Here is the way I can relate to your situation. Mainstream culture in the United States is largely heterosexual, capitalist and Christian. It sometimes pretends not to be -- it dresses in drag on Halloween -- but mainly that is the American culture: heterosexual, capitalist and Christian. Those of us who don't like heterosexual, capitalist, Christian culture must find ways to participate freely in society while maintaining our own identity.

It isn't easy. If you work in a mainstream business you must disguise yourself.

I passed for five years as a temp at Chevron. It was a fascinating but distressing period. There were certain aspects of drag about it. Within the culture of capitalists, oilmen and mariners, which is a fairly manly culture, I was passing as ... what? ... a clerk, I suppose, one of those marginal, powerless androgynous males, neither businessman nor artist, manning the unpretentious desks of the world, reading poetry on the lunch hour. At one point I began slicking my hair straight back, severely, in a parody of the virtuous and loyal clerk of old. This afforded me a secret revenge and distance, I suppose. It was my clever ruse, my way of surviving.

So you are sort of in drag at this store, are you not? You're not a lesbian. You just dress like one.

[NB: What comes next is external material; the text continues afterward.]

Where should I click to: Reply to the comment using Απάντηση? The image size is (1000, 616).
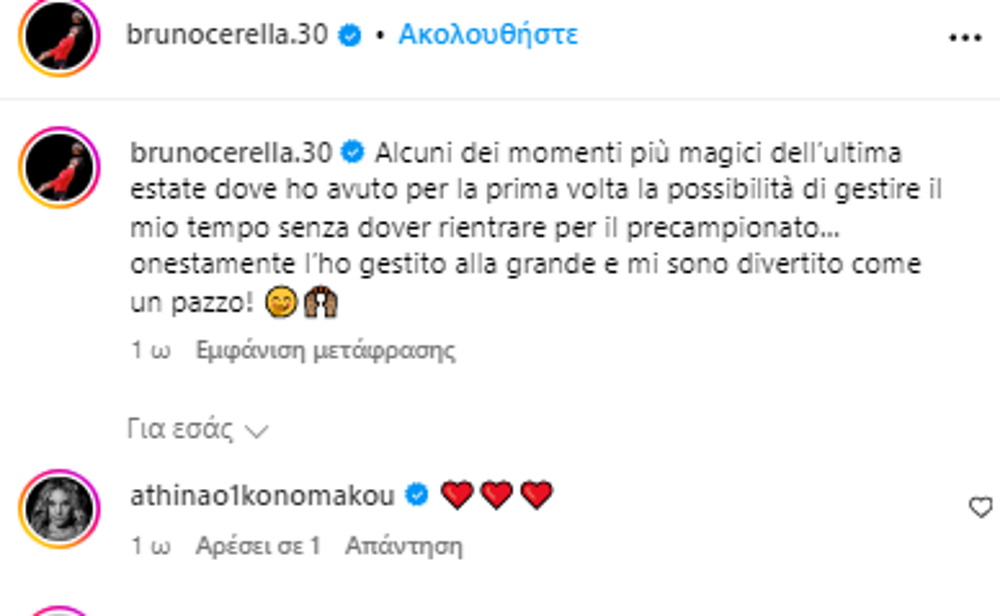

So maybe this is trickster energy: You are bored not only by mainstream culture but by the mainstreamed cultures and codes of the lesbian, gay, bisexual and transgender community as well, and you need to tweak it all, and you are taking secret pleasure in the inability of others to read you correctly.

But what people see, apparently, when they look at you, is a lesbian -- or at least, let's be fair, they see the social construct we have agreed to call a lesbian. So is your style serving the purpose you want it to serve? If that purpose is to trick people, then perhaps it is.

But this is kind of weird. It would be one thing if you were a lesbian and wanted to disguise the fact. But you are not a lesbian. You are trying to disguise the fact that you are not a lesbian.

Why? Is it for the sheer joy of wordplay -- or clothesplay, I should say?

We all wear masks. But it seems that the mask you have adopted is problematic. If you want to not be considered a lesbian, your dress isn't working. If you want to repel curiosity and intimacy, if you want to blend in and be invisible, you can dress in a way to achieve that.

I dressed, at Chevron, in the most boring way imaginable. I nearly made myself disappear.

Now, you may think that the androgynous look is a way of repelling sexual interest from women. But apparently it is not. It may be that an androgynous look, rather than indicating a general lack of interest, instead signals that you have a complex and fluid relationship to your own gender identity. So people look at you and they think, hmmm, maybe I can help her work out some of that gender identity stuff myself!

So, basically, um, I'm a married heterosexual white man in my 50s who spent five years hiding under my desk at Chevron. So I dunno. That boss of yours should lay off. I know that. She's way out of bounds. But do you really want to get into it with her? Where's the profit in that? If I were you, I'd find a new job, and I'd do some reading and some soul-searching, asking myself, "What am I actually trying to accomplish with my choice of style?"